|Thread ▼ Details|
|Author||Topic: Towards a Hypothesis of Molecular Design|
Member (Idle past 1366 days)
Towards a Hypothesis of Molecular Design
Though scholars in the ID movement have continually argued that Darwinian evolutionary processes are insufficient to account for the biochemical complexity that is at the heart of life, relatively little effort has been devoted to developing a testable hypothesis of intelligent design. Yet if intelligent design is to make any significant progress in academia, and if it is to lead to fruitful research, then a positive intelligent design hypothesis is sorely needed. In a previous essay, a testable hypothesis on the engineering of molecular machines was briefly described. Here, I expand on that model of biological intelligent design and discuss several predictions that necessarily follow from the hypothesis. The hypothesis will be termed molecular design. The molecular design hypothesis proposes that the components of molecular machines were engineered through the strategy of rational design, similar to the method humans use to design proteins. This, however, is only a cursory summary. More specifically, the central thesis of molecular design is that the first biological cells were contrived by engineers with intelligence analogous to our own, and that the protein machinery of these cells was designed by methods similar to our present techniques for protein design. Thus, it suggests that the method or mechanism of the intelligent design of the biochemical complexity of life was essentially rational design and directed evolution. Bear in mind that directed evolution is a very specific method of protein design, and is not synonymous with the step-by-step evolution of molecular machines.
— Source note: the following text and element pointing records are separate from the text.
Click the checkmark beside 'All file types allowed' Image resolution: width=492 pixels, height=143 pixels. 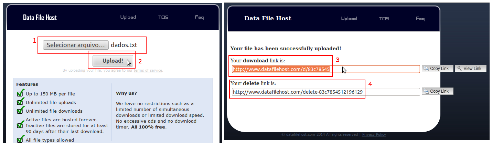point(20,140)
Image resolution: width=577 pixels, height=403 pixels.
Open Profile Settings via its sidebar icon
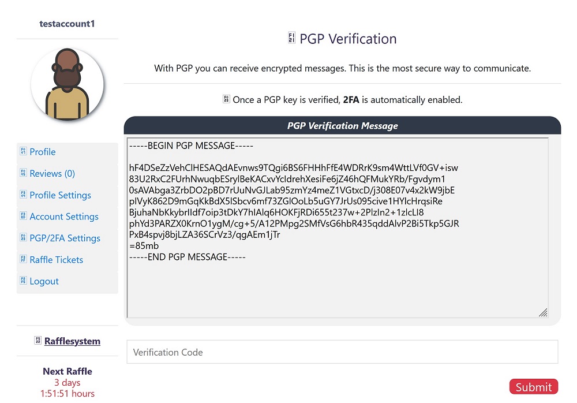(22, 195)
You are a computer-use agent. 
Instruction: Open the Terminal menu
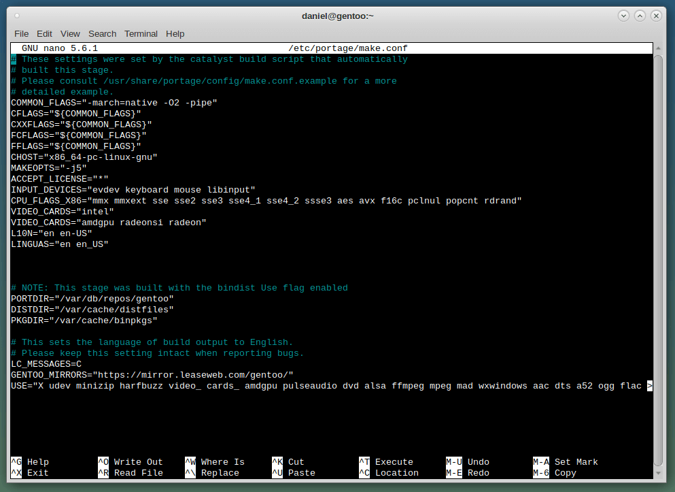pyautogui.click(x=141, y=33)
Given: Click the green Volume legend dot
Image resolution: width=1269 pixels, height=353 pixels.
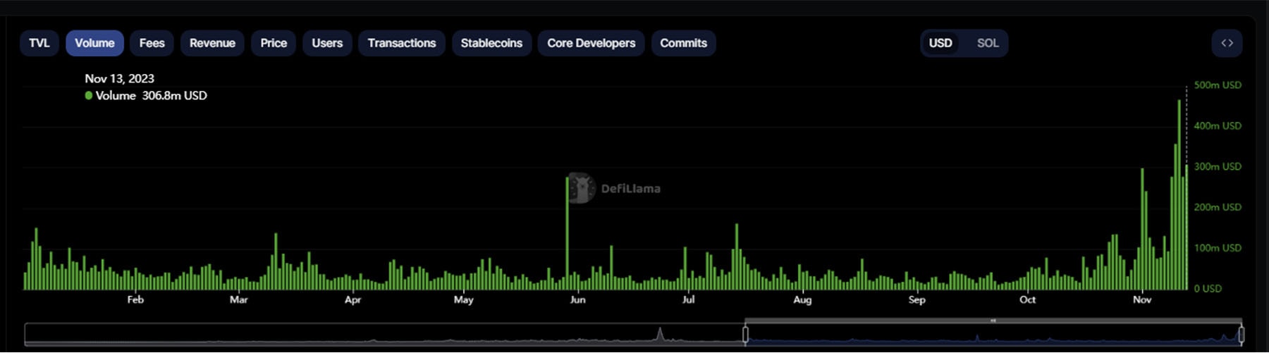Looking at the screenshot, I should coord(89,96).
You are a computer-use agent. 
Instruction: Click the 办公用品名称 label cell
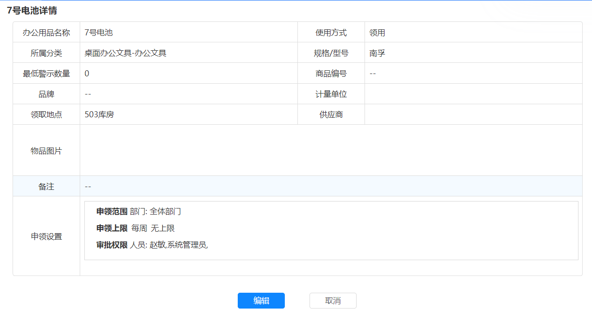click(x=46, y=33)
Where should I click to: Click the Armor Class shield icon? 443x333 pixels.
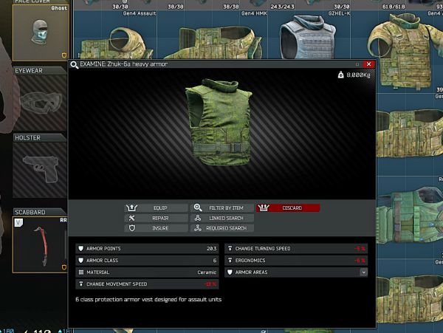click(x=82, y=261)
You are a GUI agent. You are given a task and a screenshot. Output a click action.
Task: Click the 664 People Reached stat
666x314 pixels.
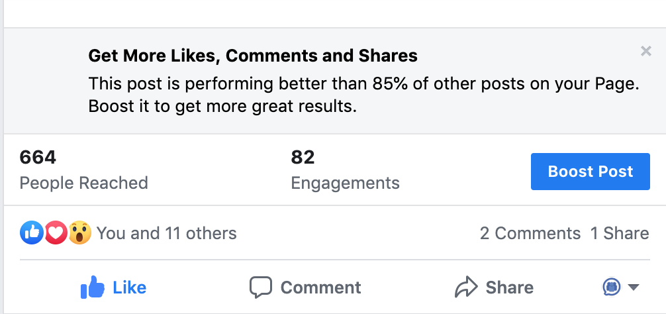pyautogui.click(x=83, y=170)
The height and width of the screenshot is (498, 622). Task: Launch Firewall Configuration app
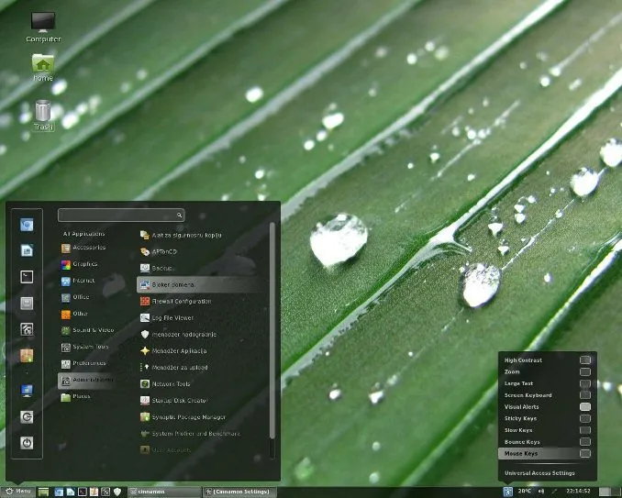[x=181, y=301]
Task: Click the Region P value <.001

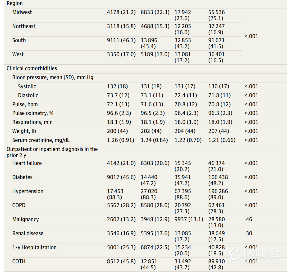Action: (x=251, y=36)
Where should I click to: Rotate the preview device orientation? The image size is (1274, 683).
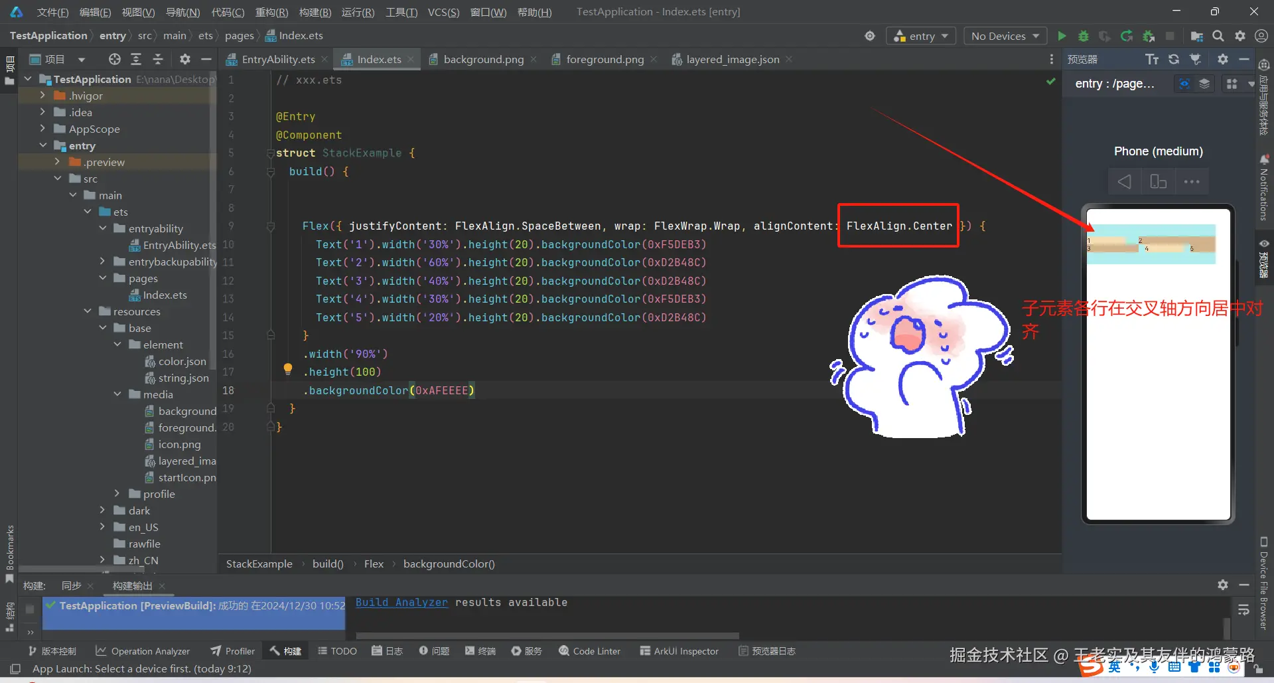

This essay will begin with an overview of rational design and directed evolution in protein design by our species. By exploring these two mechanisms of protein engineering (and more broadly, the engineering of molecular machines), predictions of the molecular design hypothesis can be more fully fleshed out.
Methods in Protein Design: Rational Design and Directed Evolution
Rational design involves either modifying an existing protein sequence in a determined, specified way or designing an entirely novel protein. The latter approach will be discussed later. Below is a figure (Figure 1) that depicts the general procedure behind the rational design of proteins. In rational design, knowledge of the structure and function of the protein is critical. By analyzing the structure and function of the protein, one can predict the effects of changing certain amino acids. For example, changing key amino acids might enable a receptor to bind more tightly with its ligand, increasing functionality.
Figure 1. The basic process behind the rational design of proteins.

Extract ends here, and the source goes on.